Up in the stand the row of England management – Lancaster, Andy Farrell and Graham Rowntree – had three very happy heads.

“It is at the cost of English rugby that all these English coaches are in Ireland doing great things.”

Sliding Doors

Corbisiero says Rowntree had a “huge influence” on his career and expresses genuine “respect for Stu”, but what resonates is the praise he spares for Farrell.

“Andy Farrell, in my whole life, is the most inspirational speaker I’ve ever stood in front of. His words and the way he breaks it down, he really captivates a room behind the game plan. He builds belief in you. Owen is really developing into that. They are leaders of men.

“Even under Stuart you could potentially argue he was head coach, and then he worked under Joe Schmidt and Warren Gatland on Lions tours. I do think he is someone who is born to be successful.”

He was present for two Farrell speeches already filed away in the Al Pacino Any Given Sunday cabinet.

“That ‘Lions mentality’ speech before the [2013] third test was probably one of the best I ever heard. And what he said on the eve of beating the All Blacks [2012].

“Just how he breaks down teams that seem invincible, he would make you believe, just by the way he analyses their strengths. He is hard on you but he sets high standards, so when everyone is being called out you have no problem with that. A relentlessness to get back on your feet, get back in the game, Andy embodies that. The way he captivates the playing group was amazing.”

Healy is a year older than this Anglo-Italian-American with Dublin roots. In a sliding doors moment, Corbisiero could still be living his boyhood dream on his favourite patch of grass.

If England can match the physicality they had last year at the World Cup I think they have too much for Ireland

“If I had gone over to play for one of the Irish provinces, I probably would have been managed better and not pushed to play straight away and pulled between club and country. Trust me, it definitely crossed my mind, what could have been. At the same time, I wouldn’t change anything.”

An Englishman at heart, he’s content calling the Six Nations as the face of rugby in the US.

“If England can match close to the physicality they had last year at the World Cup I think they have too much for Ireland.

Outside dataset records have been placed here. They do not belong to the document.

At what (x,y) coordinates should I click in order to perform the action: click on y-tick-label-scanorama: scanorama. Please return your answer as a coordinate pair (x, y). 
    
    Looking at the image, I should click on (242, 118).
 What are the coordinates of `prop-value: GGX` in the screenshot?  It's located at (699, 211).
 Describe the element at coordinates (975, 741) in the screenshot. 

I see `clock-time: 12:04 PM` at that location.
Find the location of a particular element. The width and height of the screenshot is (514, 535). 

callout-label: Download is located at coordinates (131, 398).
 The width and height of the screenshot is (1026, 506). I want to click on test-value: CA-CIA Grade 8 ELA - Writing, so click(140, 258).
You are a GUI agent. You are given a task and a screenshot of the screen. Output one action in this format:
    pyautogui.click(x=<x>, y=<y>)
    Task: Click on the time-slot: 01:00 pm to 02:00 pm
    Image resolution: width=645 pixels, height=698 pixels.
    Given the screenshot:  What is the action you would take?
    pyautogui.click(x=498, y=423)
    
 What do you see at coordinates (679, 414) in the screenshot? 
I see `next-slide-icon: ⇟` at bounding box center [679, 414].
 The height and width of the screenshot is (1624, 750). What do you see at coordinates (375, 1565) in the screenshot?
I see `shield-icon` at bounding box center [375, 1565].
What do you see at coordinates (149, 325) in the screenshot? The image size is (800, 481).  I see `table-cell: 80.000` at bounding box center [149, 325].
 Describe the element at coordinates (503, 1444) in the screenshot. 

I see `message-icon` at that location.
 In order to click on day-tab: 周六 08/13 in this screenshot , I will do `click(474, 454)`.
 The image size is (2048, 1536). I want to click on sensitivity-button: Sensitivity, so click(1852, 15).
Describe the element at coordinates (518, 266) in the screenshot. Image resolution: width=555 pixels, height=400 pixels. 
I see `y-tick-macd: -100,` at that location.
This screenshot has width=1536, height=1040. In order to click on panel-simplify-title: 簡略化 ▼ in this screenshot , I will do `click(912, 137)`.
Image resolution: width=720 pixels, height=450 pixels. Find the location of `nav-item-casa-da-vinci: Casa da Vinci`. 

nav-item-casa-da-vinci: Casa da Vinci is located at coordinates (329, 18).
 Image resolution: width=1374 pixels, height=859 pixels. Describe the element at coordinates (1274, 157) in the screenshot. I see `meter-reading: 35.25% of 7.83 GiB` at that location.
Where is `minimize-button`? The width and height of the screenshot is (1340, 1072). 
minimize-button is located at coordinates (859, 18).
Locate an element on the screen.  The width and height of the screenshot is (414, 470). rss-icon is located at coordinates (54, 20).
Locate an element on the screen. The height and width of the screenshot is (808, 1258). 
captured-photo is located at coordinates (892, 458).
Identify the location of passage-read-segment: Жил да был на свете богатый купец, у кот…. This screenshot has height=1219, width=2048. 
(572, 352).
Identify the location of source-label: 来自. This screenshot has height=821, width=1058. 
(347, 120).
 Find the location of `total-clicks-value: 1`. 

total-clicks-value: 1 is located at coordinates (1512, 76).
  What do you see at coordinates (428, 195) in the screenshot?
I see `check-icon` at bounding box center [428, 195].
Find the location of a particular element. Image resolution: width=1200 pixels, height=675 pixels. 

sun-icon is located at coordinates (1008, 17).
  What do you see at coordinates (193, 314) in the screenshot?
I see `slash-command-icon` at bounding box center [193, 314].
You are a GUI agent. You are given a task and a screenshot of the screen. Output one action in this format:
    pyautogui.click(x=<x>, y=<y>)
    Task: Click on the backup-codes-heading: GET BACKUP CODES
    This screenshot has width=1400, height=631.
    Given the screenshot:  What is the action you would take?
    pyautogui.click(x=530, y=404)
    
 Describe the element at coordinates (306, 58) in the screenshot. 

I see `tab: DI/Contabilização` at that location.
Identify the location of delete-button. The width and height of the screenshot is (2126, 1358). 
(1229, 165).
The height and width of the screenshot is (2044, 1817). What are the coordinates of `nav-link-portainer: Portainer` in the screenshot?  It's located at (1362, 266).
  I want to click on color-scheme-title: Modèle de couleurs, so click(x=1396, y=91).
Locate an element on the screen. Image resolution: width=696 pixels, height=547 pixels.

“Ireland’s game is based on go forward, they need quick ball. When a defensive team like England line up, chopping you up time after time, I don’t think any team can beat them. But they are a little light up front, missing Mako and Billy [Vunipola], that’s what worries me. If [Henry] Slade and Manu [Tuilagi] are back, I’d play Farrell at 10 and go for the more physically direct team. That’s how they blew them away last year. But, whatever happens the year before, the other team usually comes back with a vengeance. England needs to be on their money physically. If they are they’ll be too much for Ireland.”